OLIVEIRA, E. W. A.; http://lattes.cnpq.br/2894993072804612; OLIVEIRA, Ely Wagner Aguiar de.
Résumé:
In the intention to extend its services, several sectors of our society, as banks, hospitals
and industries, increase even more its degree of dependence of the correct functioning of
distributed systems. In parallel to this reality, is the fact that, as any other computational
environment, distributed systems are exposed to the occurrence of faults. If not properly
treated, these faults can prevent the distributed system of completing its tasks. It challenges its designers and developers, to handle the increasing demand for dependability in distributed systems, even more exposed to the occurrence of faults. Since faults can not be totaly prevented, systems must use fault tolerance mechanisms. Such mechanisms allow faults to be detected and treated, without interrupting system functioning. Unreliable failure detectors are an important abstraction to suport the implementation of fault tolerant protocols on asynchronous distributed systems. Several classes of failure detectors with varying semantics have been proposed, such as the class of Perfect Failure Detectors, which is the strongest one.

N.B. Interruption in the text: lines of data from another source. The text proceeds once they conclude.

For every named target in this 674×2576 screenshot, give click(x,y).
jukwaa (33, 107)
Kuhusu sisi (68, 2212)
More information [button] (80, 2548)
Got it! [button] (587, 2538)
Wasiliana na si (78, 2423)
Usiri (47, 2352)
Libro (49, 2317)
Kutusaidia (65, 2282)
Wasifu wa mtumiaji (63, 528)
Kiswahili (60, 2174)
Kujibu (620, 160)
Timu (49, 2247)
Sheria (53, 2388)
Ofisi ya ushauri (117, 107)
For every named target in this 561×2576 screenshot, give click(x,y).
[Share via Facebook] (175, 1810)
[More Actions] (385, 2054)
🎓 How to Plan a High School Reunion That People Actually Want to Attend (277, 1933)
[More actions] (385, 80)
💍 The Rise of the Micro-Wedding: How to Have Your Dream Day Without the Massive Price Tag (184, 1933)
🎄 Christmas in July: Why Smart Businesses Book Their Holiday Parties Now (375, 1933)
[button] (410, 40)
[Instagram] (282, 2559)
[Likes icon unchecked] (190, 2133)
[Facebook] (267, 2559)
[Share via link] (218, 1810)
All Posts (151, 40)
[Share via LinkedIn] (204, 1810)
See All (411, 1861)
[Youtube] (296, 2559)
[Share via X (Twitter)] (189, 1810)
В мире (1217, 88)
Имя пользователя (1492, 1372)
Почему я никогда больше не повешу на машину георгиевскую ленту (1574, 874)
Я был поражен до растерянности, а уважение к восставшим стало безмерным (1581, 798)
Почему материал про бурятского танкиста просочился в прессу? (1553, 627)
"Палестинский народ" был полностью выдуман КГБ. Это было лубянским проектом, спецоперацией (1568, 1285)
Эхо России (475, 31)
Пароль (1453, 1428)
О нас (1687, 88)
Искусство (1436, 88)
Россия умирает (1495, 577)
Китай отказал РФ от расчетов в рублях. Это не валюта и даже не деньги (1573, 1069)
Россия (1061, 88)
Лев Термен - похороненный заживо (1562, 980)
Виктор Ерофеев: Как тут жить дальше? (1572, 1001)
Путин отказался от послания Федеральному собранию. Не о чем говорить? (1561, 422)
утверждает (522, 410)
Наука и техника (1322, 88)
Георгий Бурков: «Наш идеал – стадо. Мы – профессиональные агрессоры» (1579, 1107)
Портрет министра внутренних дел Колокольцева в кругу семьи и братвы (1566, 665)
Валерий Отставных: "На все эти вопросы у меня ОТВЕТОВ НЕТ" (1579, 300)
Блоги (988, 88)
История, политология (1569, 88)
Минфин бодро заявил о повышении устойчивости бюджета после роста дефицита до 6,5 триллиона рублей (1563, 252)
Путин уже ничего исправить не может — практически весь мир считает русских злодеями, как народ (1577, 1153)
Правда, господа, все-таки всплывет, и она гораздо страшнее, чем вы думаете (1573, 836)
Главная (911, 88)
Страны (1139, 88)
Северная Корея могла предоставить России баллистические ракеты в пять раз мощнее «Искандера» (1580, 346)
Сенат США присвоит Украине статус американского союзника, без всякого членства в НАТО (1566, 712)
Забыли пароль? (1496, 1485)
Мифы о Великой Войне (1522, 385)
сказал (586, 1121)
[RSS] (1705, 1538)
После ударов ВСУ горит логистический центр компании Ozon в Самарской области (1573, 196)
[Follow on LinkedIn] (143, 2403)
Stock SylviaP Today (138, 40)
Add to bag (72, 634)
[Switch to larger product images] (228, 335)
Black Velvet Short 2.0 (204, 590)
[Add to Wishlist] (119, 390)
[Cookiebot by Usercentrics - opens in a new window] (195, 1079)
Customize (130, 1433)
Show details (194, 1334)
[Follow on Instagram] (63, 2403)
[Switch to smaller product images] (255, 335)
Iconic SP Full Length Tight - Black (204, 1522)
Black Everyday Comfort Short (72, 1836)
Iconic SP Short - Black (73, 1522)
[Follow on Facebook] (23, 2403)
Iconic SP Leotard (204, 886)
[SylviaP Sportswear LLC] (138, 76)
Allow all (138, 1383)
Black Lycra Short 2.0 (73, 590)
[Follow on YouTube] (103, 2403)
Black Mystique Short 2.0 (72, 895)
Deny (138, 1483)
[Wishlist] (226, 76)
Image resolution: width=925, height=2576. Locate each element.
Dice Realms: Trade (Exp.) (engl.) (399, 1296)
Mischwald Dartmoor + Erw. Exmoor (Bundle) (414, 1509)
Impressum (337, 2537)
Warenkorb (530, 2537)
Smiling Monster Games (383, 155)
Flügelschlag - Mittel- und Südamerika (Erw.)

This work presents the design and implementation of Delphus, a perfect failure detection service with quality of service. It is a new operational system service, implemented as a module for Linux generic versions. The access to the service is provided by APIs implemented in both C and Java. An extra communication channel is used solely to convey service messages. The Delphus is presented as a cheap and important tool to support the implementation of fault tolerance mechanisms, without demanding the adoption of strong restrictions in the system.